> _SELECTION_:
__________

Since there is a lack of information on the testing procedures for the integrity of the braking pedal, the author group had to design their own testing procedure. Firstly, a stand was designed from sheet metals with a uniform thickness of 10 mm. The outer dimension of the stand is 275 mm × 150 mm × 90 mm. Its isometric view is shown in Figure 4.

The setup on the left of Figure 4 was used to measure the force that an average rider can exert to the braking pedal. After the force was obtained, the stand, together with the braking pedal, was mounted on a hydraulic machine to test with the same force and then the stresses in critical areas would be measured.

The strain gauge measurement was performed to determine the maximum force with which the braking pedal can be loaded. The test setup and the mounting of strain gauges are shown in Figure 5.

In Figure 5, the braking pedal in the test fixture is loaded with the driver’s foot in the braking position. Two direct strain gauges type LY 3/120 from HBM with temperature compensation for stainless steel were used to measure the deformation in selected places on the braking pedal. One strain gauge was glued on the braking pedal support rod in the longitudinal direction and the second was glued to the rod section, respectively numbered 1 and 2 in Figure 5. The strain gauges were connected to the NI cDAQ 9172 apparatus with a NI 9235 strain gauge card (National Instruments, Austin, United States). The strain was recorded by SignalExpress software from the same company on a personal computer. The sampling frequency was set to 2 kHz.

__________

> _DATA SHOWN_:
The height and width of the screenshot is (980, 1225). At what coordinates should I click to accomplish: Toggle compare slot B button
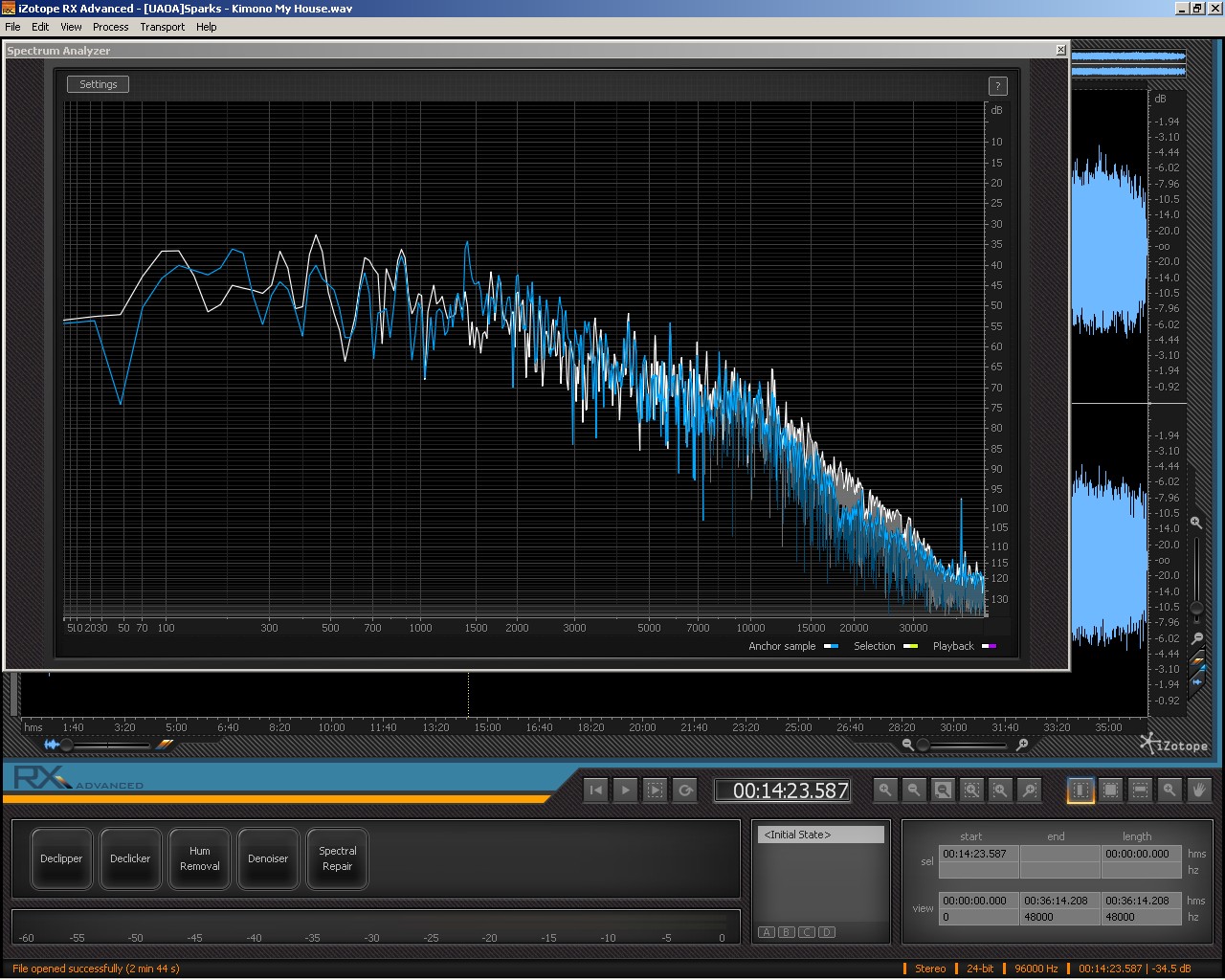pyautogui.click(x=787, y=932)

__________

> _WORK INSTRUCTIONS_:
In the braking pedal testing text, what sampling frequency was used for the strain recording?

> _FINAL RESULT_:
2 kHz